The words and images on display at the exhibition are available to
anyone with an internet connection. They tell a coherent, comprehensive,
and intellectually insightful story of the growth of evolutionary ideas
and explanations in Darwin's mind. All the exhibit labels, many illustrations,
pictures of many of the objects, and much of the video content can be
downloaded for free.
Then why, when I went to the exhibition on a Sunday morning just after
the museum opened, was there a large crowd waiting to enter? Because
the objects on display are simply thrilling. I found Darwin's handwritten
notes especially affecting. In one notebook, Darwin wrote: “for such
facts undermine the stability of species” and then, with prudence, he
inserted a carat after “facts” and wrote “would” above the line to make
it read: “for such facts would undermine the stability of species”.
The manuscript makes it clear what he really thought in a way no printed
transcription could.
Some
of the objects assembled have not been together since they left the
Beagle on Darwin's return to England in 1836. Darwin's study in Down
House is reconstructed, and a first edition of On the Origin of Species
lies on his work table. His walking stick leans against his rolling
easy chair. One can imagine that Darwin has just stepped into the other
room for a moment.
For me, the biggest excitement was seeing the original B notebook of
1837–38 opened to the page on which Darwin wrote, “I think”, and then
drew a tree of life branching from a common origin. I have used a reproduction
of that figure in lectures, and Eldredge uses an excellent photograph
of it as the frontispiece of his beautifully illustrated and perceptively
written book. Nothing matches seeing the original.
The exhibition does not, however, idealise Darwin. We see, for example,
how he failed to label some birds he collected in the Gala'pagos by
their island of origin and had to rely on Captain FitzRoy's more precisely
labelled specimens. Darwin later wrote: “It is the fate of every voyager,
when he has just discovered what object in any place is more particularly
worthy of his attention, to be hurried from it.”

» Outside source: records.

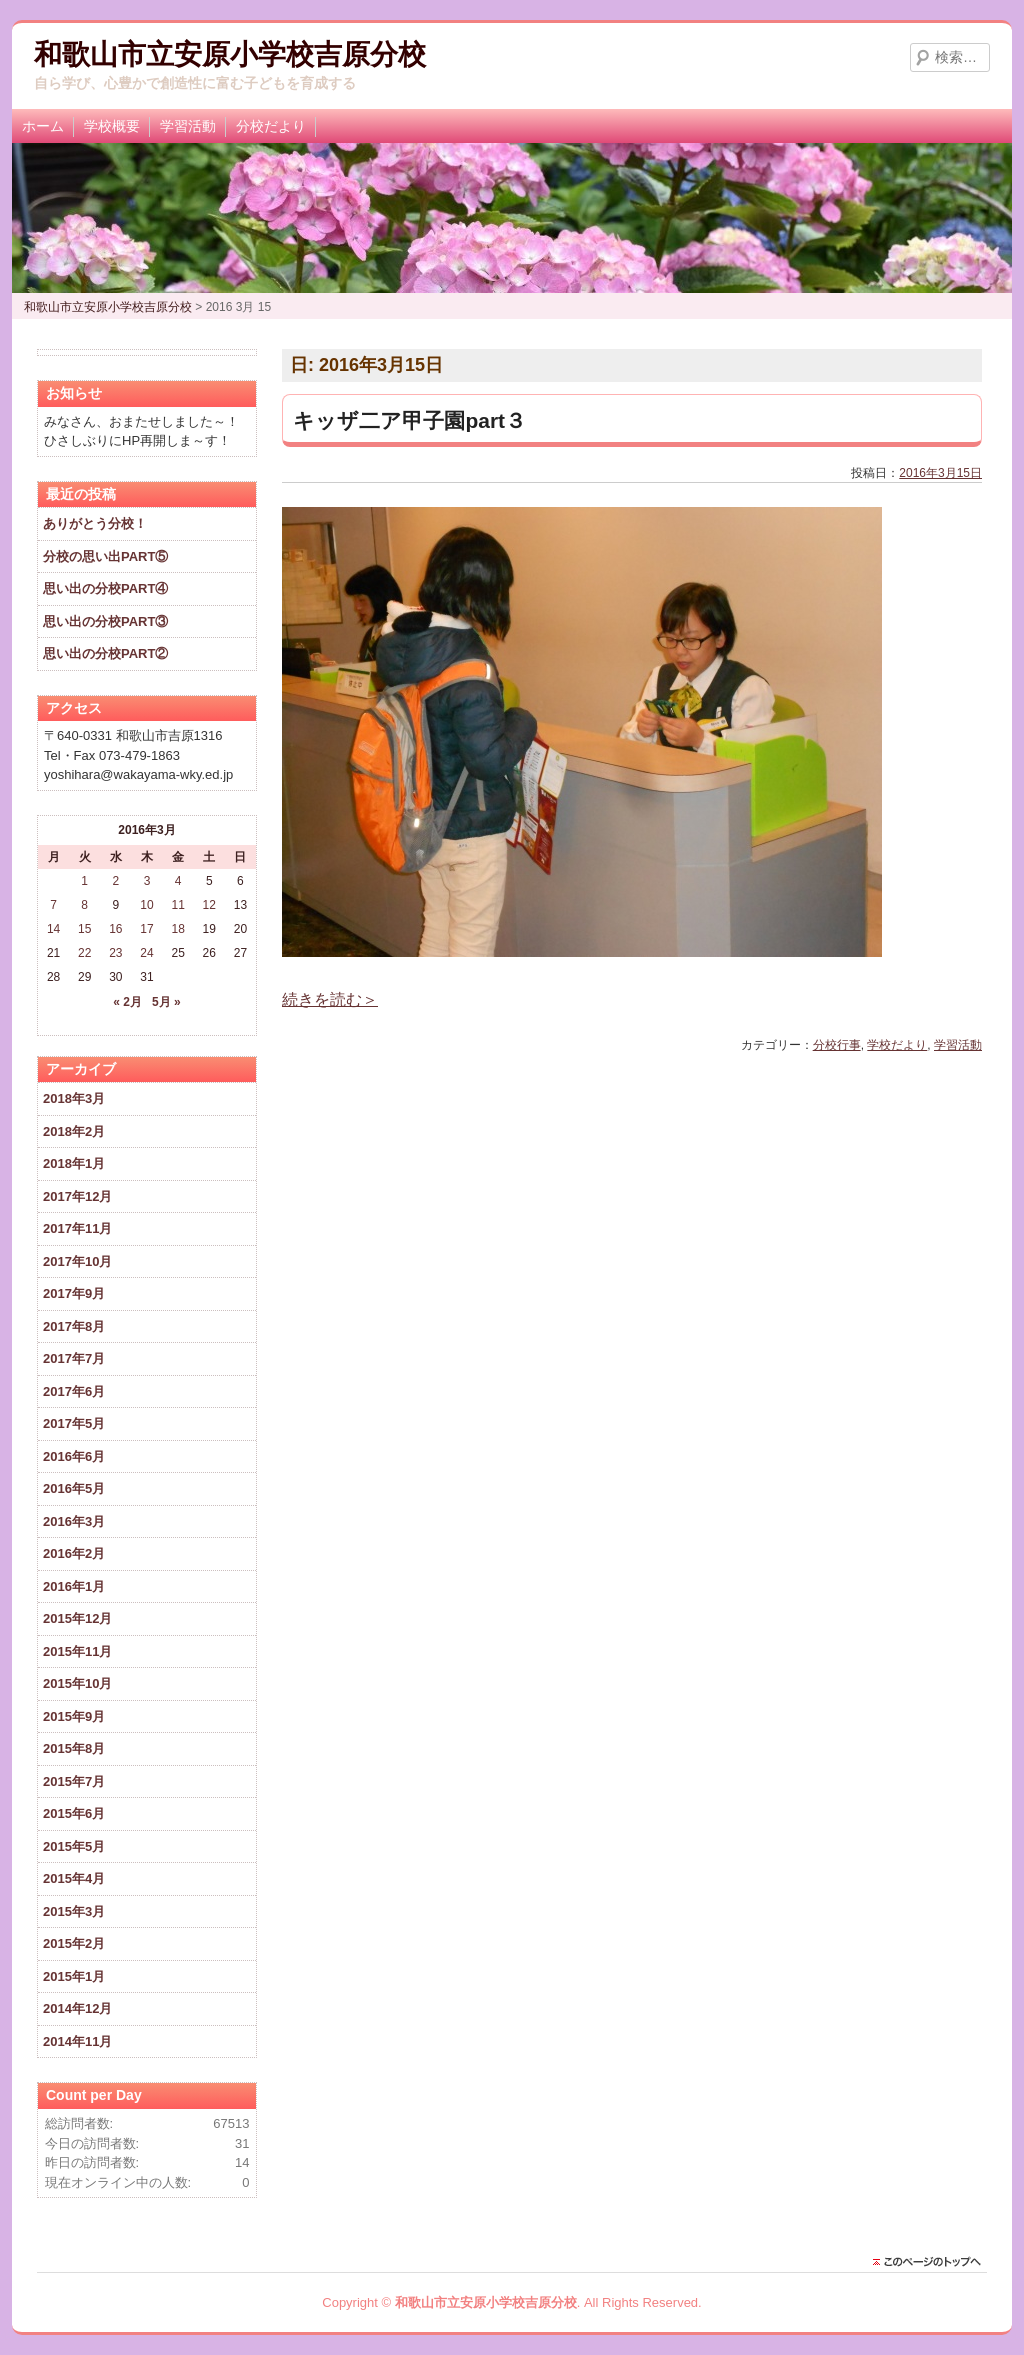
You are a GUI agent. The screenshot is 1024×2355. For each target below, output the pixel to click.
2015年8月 (74, 1748)
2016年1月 (74, 1586)
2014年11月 (77, 2041)
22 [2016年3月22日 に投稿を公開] (84, 953)
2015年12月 (77, 1618)
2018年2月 (74, 1131)
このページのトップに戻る (932, 2262)
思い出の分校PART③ (105, 621)
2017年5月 (74, 1423)
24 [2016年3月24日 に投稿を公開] (146, 953)
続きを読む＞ (330, 999)
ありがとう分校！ (95, 523)
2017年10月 (77, 1261)
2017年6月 (74, 1391)
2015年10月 (77, 1683)
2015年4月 (74, 1878)
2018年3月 (74, 1098)
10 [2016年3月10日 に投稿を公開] (146, 905)
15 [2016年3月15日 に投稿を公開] (84, 929)
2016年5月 (74, 1488)
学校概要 (112, 126)
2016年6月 (74, 1456)
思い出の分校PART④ (105, 588)
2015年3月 (74, 1911)
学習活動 (188, 126)
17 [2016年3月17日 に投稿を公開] (146, 929)
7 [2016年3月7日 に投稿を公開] (53, 905)
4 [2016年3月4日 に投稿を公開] (178, 881)
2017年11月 (77, 1228)
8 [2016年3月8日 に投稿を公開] (84, 905)
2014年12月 (77, 2008)
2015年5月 (74, 1846)
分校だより (271, 126)
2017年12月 (77, 1196)
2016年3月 (74, 1521)
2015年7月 (74, 1781)
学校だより (897, 1045)
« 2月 (127, 1002)
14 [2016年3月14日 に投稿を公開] (53, 929)
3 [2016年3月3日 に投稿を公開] (147, 881)
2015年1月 (74, 1976)
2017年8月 (74, 1326)
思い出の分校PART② (105, 653)
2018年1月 (74, 1163)
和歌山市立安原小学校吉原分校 (230, 54)
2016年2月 (74, 1553)
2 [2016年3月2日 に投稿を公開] (116, 881)
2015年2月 (74, 1943)
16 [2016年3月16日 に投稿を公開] (115, 929)
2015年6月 (74, 1813)
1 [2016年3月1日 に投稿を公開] (84, 881)
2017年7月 (74, 1358)
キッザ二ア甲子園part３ (409, 420)
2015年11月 (77, 1651)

As I left the exhibition, I imagined what would happen if Darwin, funded
lifelong by his family's wealth, were alive today and tried to get government
grants to support his decades of empirical and theoretical research
on evolution. That research has undoubtedly changed the way we understand
the world. Darwin showed that the variation among individuals of a species
is the essential raw material on which natural selection acts. Darwin
put chance variation at the heart of the dynamics of evolution, and
the science of chance variation in all branches of science is, without
doubt, the major conceptual advance of the last 150 years. Sorry, Einstein.
Evolution in the USA these days is associated with good and bad news.

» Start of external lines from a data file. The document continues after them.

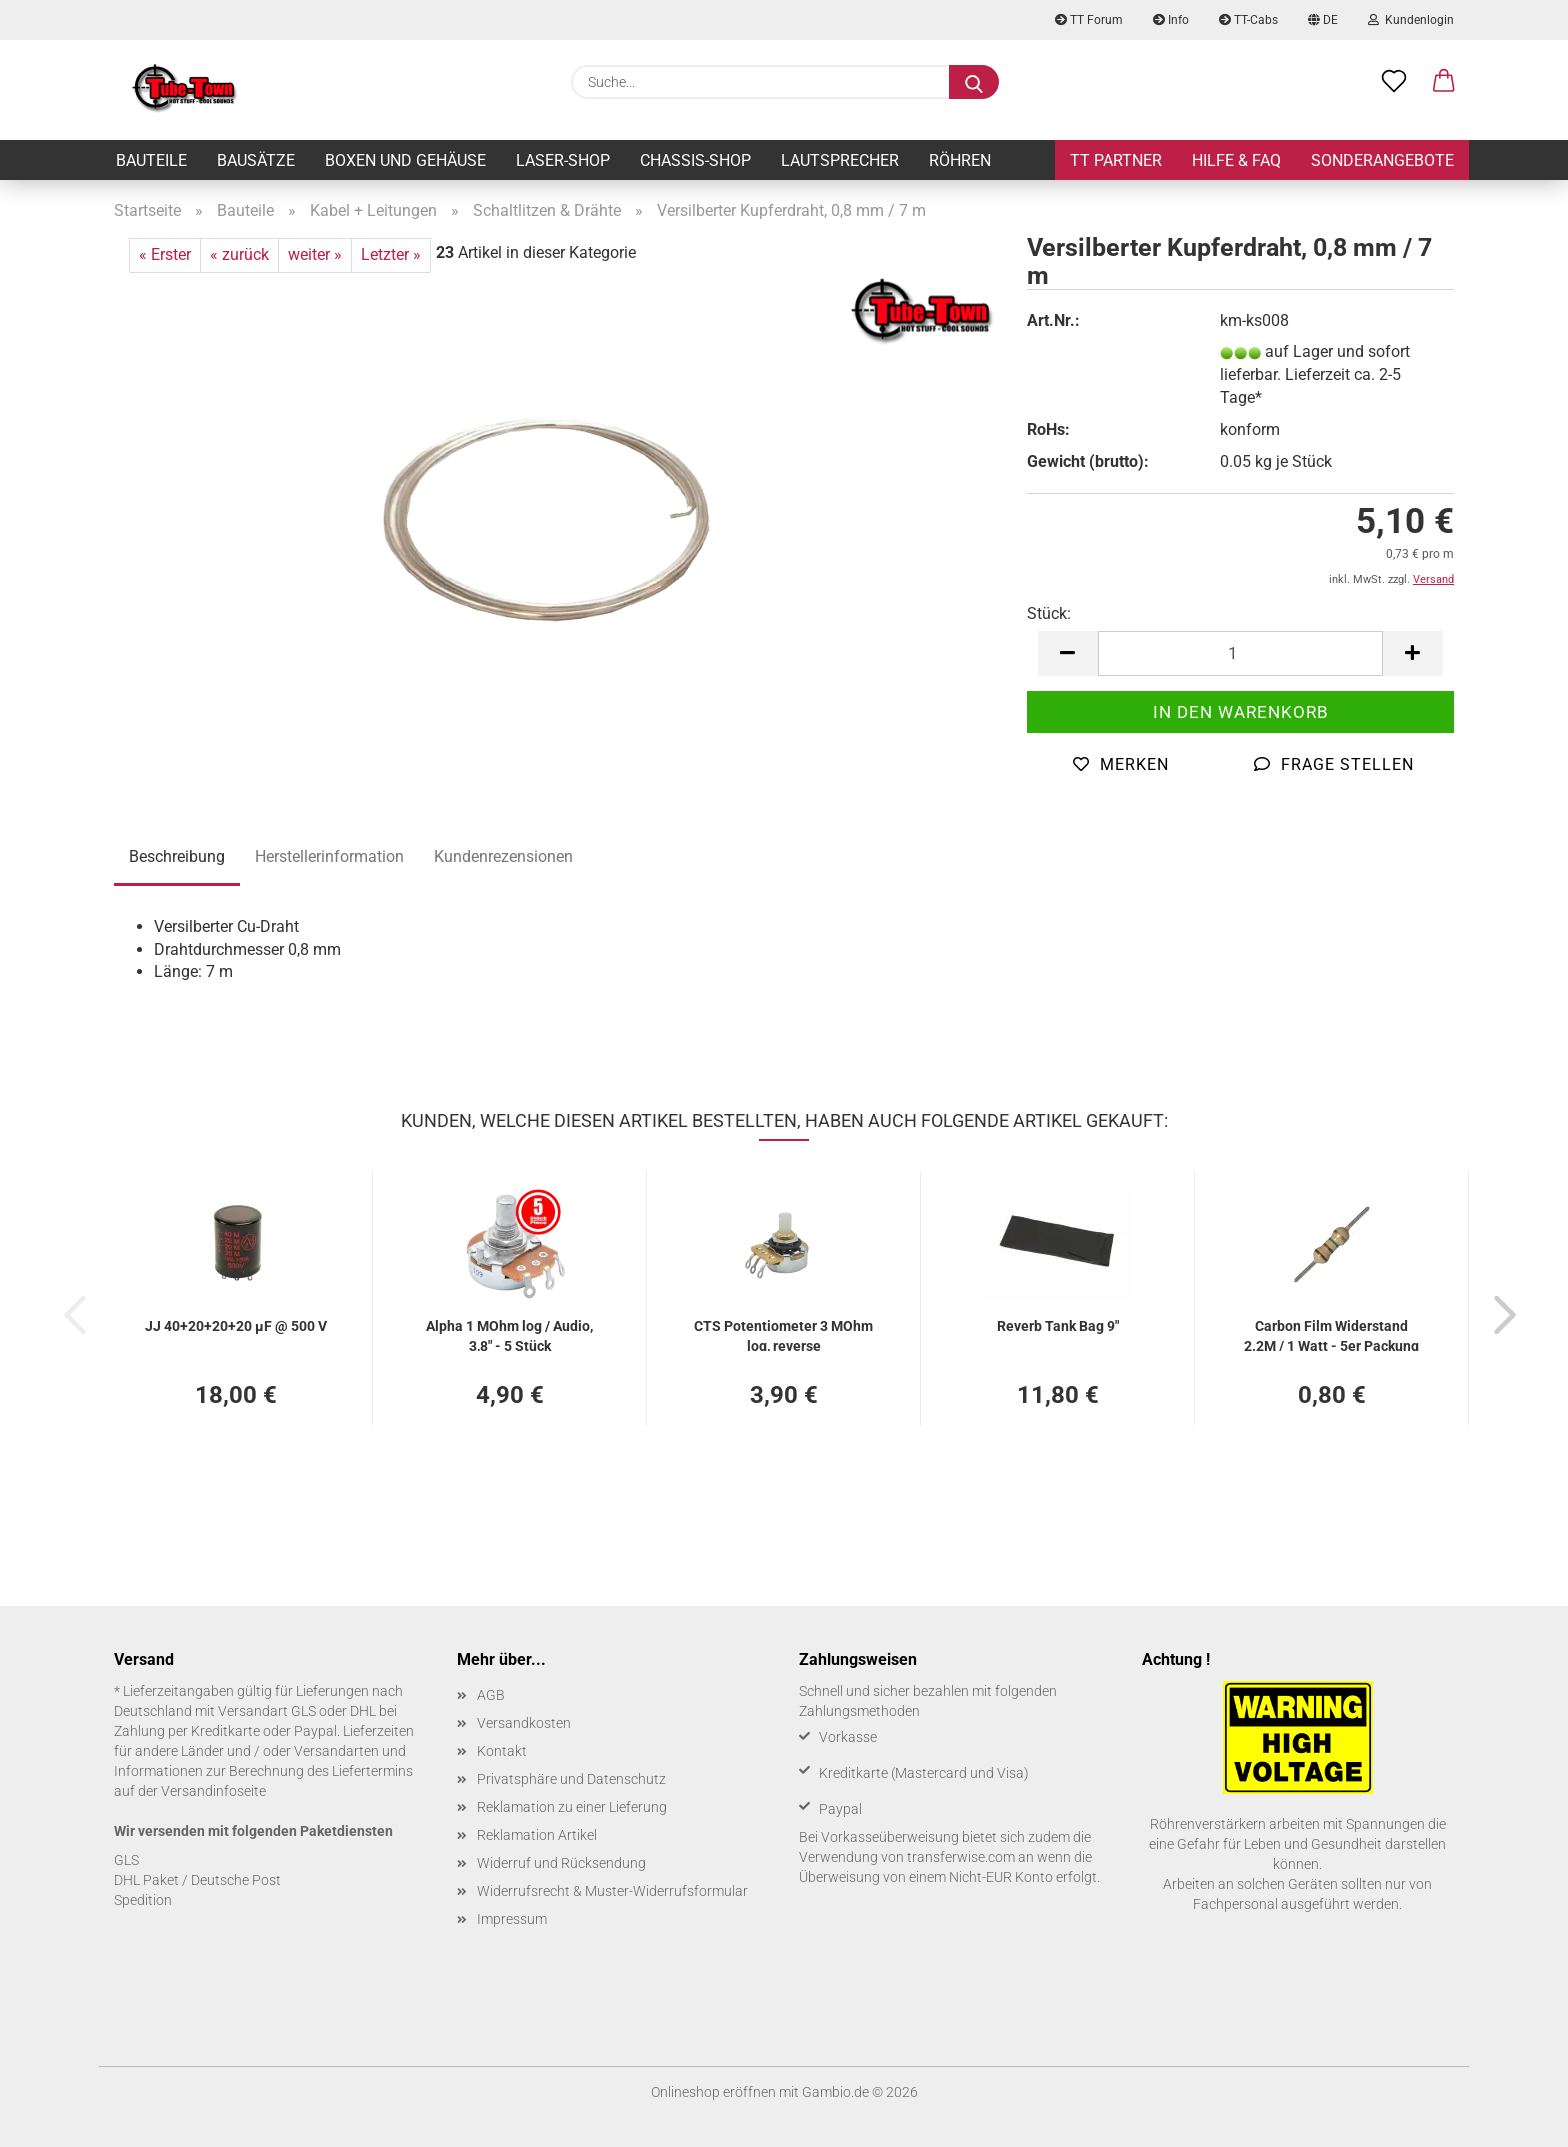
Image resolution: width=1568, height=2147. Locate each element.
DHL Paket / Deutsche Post (197, 1880)
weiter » (315, 254)
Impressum (512, 1919)
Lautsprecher (840, 160)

The good news is a ruling on Dec 20, 2005, by US Federal Judge John
E Jones III—nominated by President Bush in 2002 and reportedly a Republican—that
the Dover Area School Board's requirement that intelligent design be
introduced before the teaching of evolution violated the separation
of church and state required by the Constitutions of the USA and Pennsylvania.

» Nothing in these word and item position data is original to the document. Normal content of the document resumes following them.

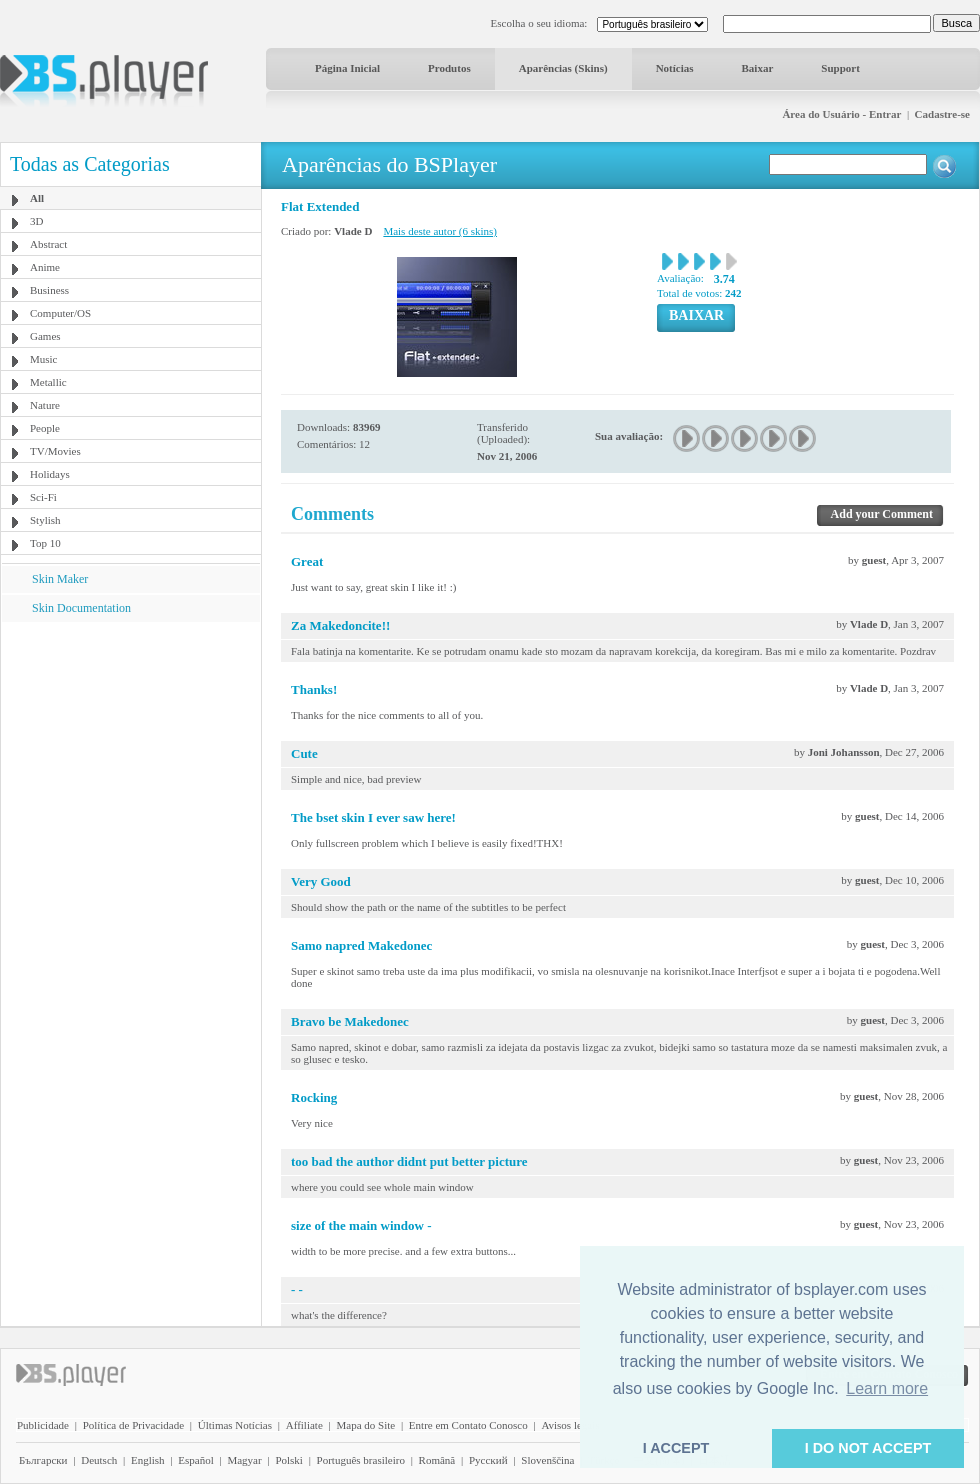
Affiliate (304, 1425)
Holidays (50, 474)
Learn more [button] (887, 1388)
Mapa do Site (365, 1425)
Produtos (449, 68)
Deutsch (99, 1460)
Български (43, 1460)
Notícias (675, 68)
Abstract (48, 244)
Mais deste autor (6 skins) (440, 231)
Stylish (45, 520)
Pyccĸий (488, 1460)
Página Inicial (347, 68)
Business (49, 290)
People (45, 428)
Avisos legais (570, 1425)
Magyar (244, 1460)
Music (44, 359)
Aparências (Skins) (563, 68)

The school board that imposed this crypto-creationist requirement was
voted out of office. That is good news.
The bad news is that this magnificent exhibition—the most detailed
and inclusive exhibition ever assembled anywhere of Darwin's personal
effects, collected specimens, letters, manuscripts, and notebooks—has
no corporate sponsor. Foundations and individuals helped fund the exhibition.
The American Museum of Natural History's earlier exhibitions Petra:
Lost City of Stone and Einstein found corporate sponsors. Why not Darwin?
After Darwin closes in New York it will travel to other venues. If
it comes to a museum near you, don't miss it. If it does not, look at
the website and read the book. The exhibition tells the story of Darwin's
life and his intellectual journey in evolution with such beauty and
accuracy that it is essential viewing, especially in a country where
Darwin's ideas have not yet breached the bedrock.